Lab-CoMBINE / PoreMeth2

DMRs detection, annotation and analysis
5 stars 0 forks source link

Error When Running PoreMeth2DMR Function for DMR Identification Using Entropy Files #2

Closed priyankagaikwad2208 closed 3 weeks ago

priyankagaikwad2208 commented 1 month ago

Hello martabaragli

I am encountering an error while running the PoreMeth2DMR function for DMR identification using entropy files for control and test samples. The error message indicates that there are NA, NaN, or Inf values in the data passed to the BidimensionalSLMSegIn function.

Input Data

I generated the entropy files from the Modkit extract output after running the ModkitResorter.sh script. Below are example entries from the output files:

Modkit extract output: 940b8a91-2edc-4eac-9360-3ac049f775bd 61 200027 NC_004354.4 + + + 52 54 264 0 m 29 .ATCCA C C true 0 940b8a91-2edc-4eac-9360-3ac049f775bd 62 200028 NC_004354.4 + + + 52 54 264 0 m 29 .TCCAT C C true 0 940b8a91-2edc-4eac-9360-3ac049f775bd 68 200034 NC_004354.4 + + + 52 54 264 0.24023438 m 21 . TTCCA C C false 0 940b8a91-2edc-4eac-9360-3ac049f775bd 69 200035 NC_004354.4 + + + 52 54 264 0.16992188 m 21 . TCCAG C C false 0 940b8a91-2edc-4eac-9360-3ac049f775bd 73 200039 NC_004354.4 + + + 52 54 264 0.36914063 m 16 . GACCT C C false 0 940b8a91-2edc-4eac-9360-3ac049f775bd 74 200040 NC_004354.4 + + + 52 54 264 0.35351563 m 17 . ACCTA C C false 0

Test Entropy File:

NC_024511.2 33 0 278 0 286 NC_024511.2 153 0.0191173476052605 511 0 529 NC_024511.2 193 0 3 0 553 NC_024511.2 194 0.0552839723667078 454 0.00835073068893528 479 NC_024511.2 204 0 537 0 549 NC_024511.2 205 0.00641083333019476 548 0.00177935943060498 562 NC_024511.2 286 0.0128200623601759 548 0.00177935943060498 562 NC_024511.2 332 0 5 0 5

Control Entropy File: (Similar structure to the test file, not shown for brevity.)

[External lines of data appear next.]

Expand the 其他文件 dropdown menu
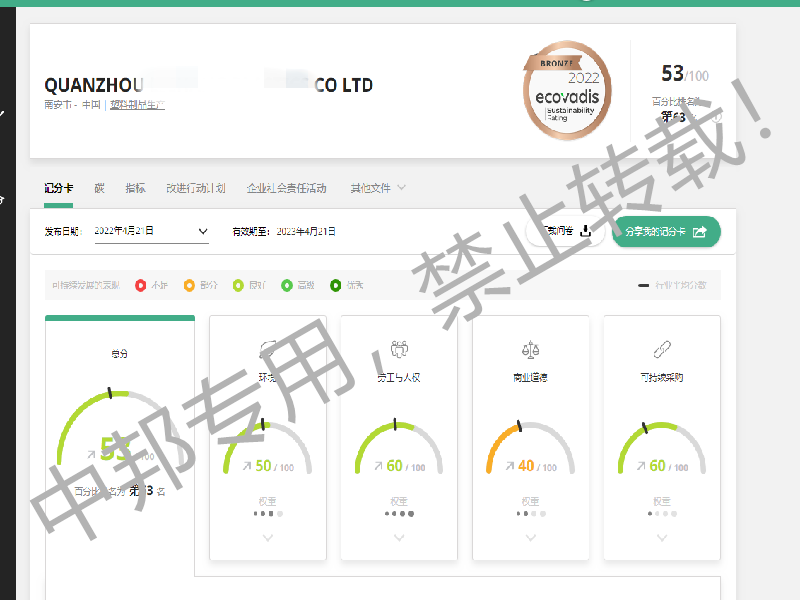 click(378, 188)
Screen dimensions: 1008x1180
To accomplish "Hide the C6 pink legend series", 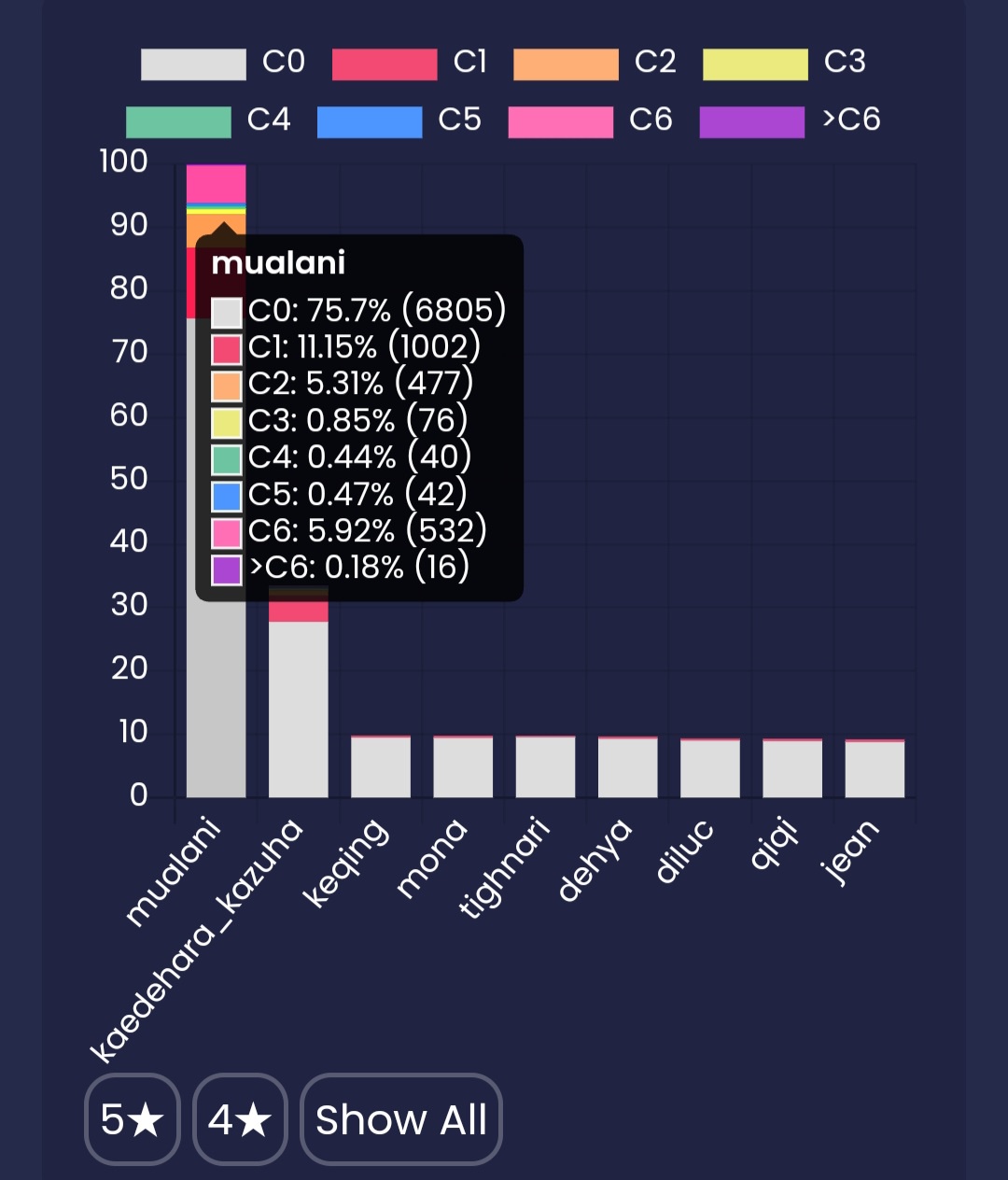I will (x=561, y=122).
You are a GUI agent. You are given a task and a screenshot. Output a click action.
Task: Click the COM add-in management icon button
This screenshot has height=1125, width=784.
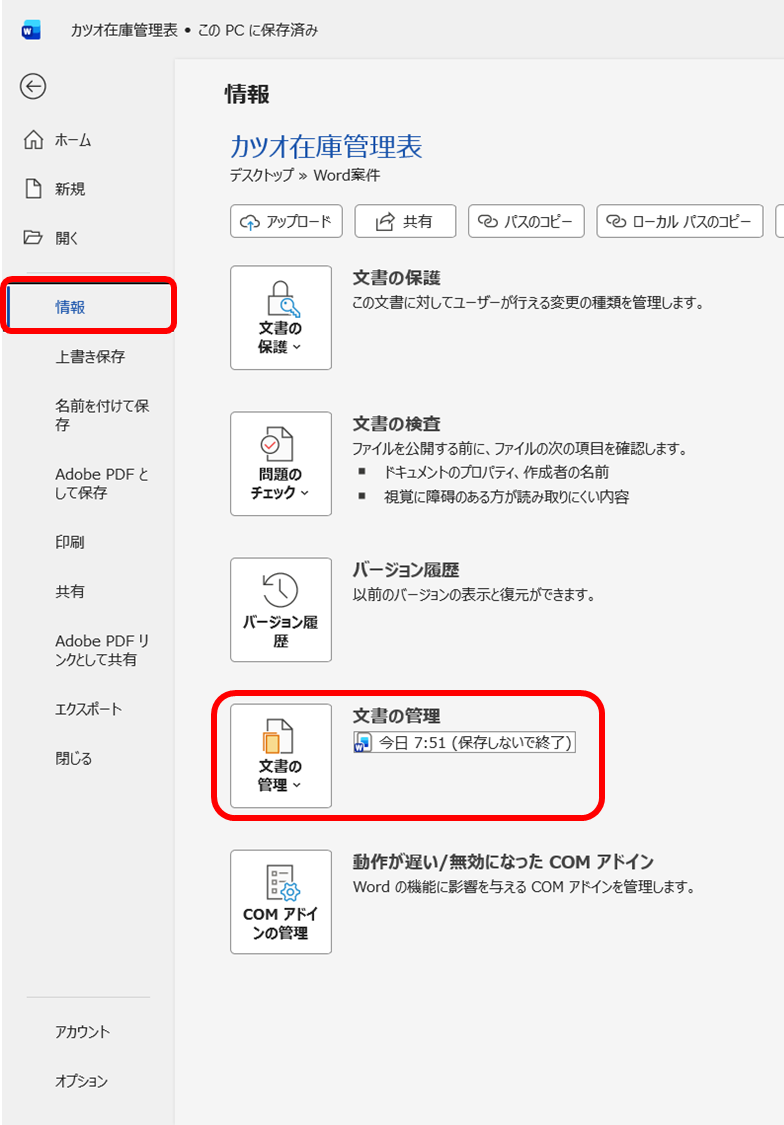tap(281, 902)
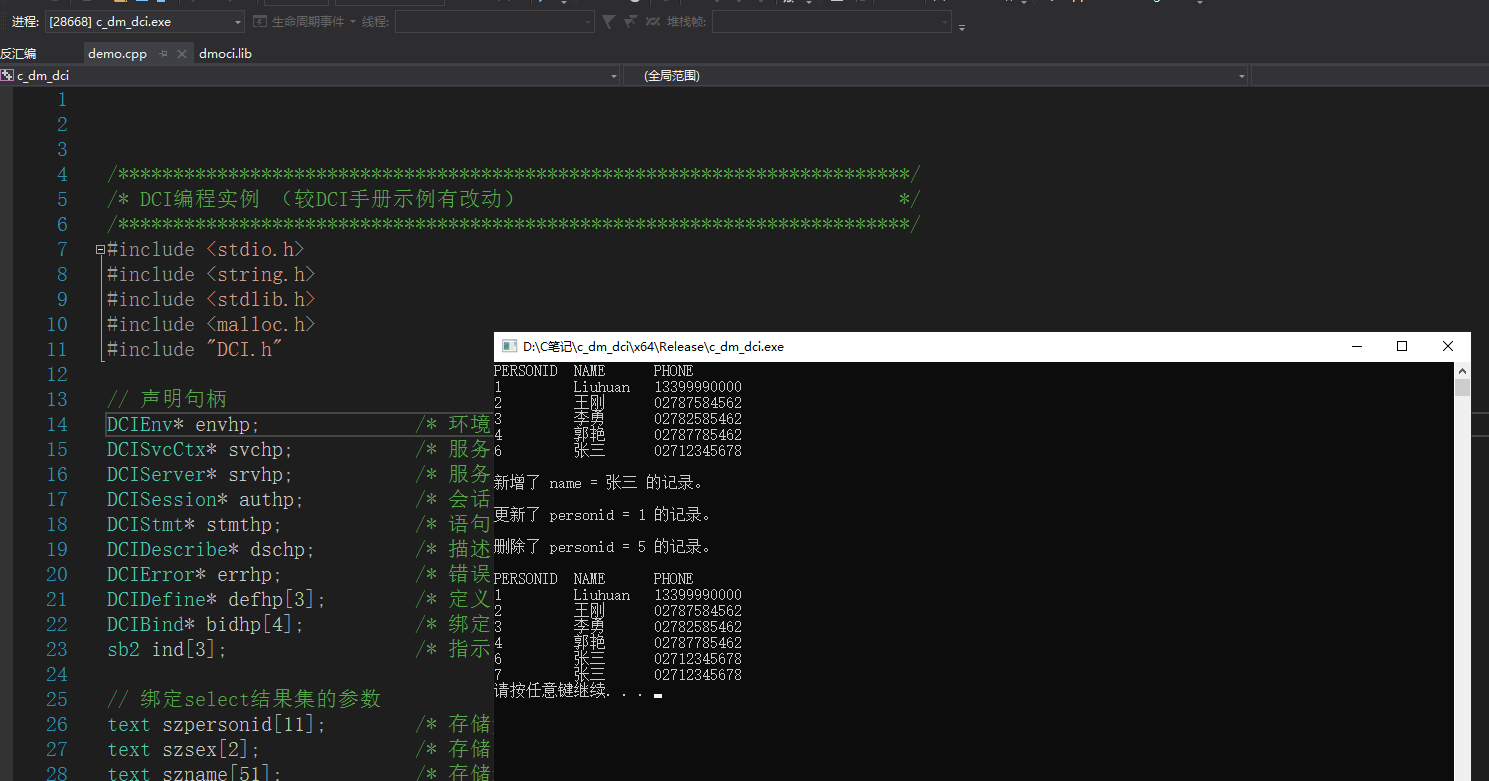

I executed the following R code to read the entropy files and run the DMR identification:

Load entropy files

TableTest <- fread("Test.entropy.file.tsv") TableControl <- fread("Control.entropy.file.tsv")

Execute the command for DMR identification

TableDMR <- PoreMeth2DMR(TableTest, TableControl, omega = 0.1, eta = 1e-5, FW = 3)

Error Message

Error in BidimensionalSLMSegIn(rbind(MDSData), muk, mi, smu, sepsilon, : NA/NaN/Inf in foreign function call (arg 7)

Troubleshooting Steps

I checked both TableTest and TableControl for NA, NaN, or Inf values.None of these checks returned TRUE, indicating that there are no invalid values in the datasets.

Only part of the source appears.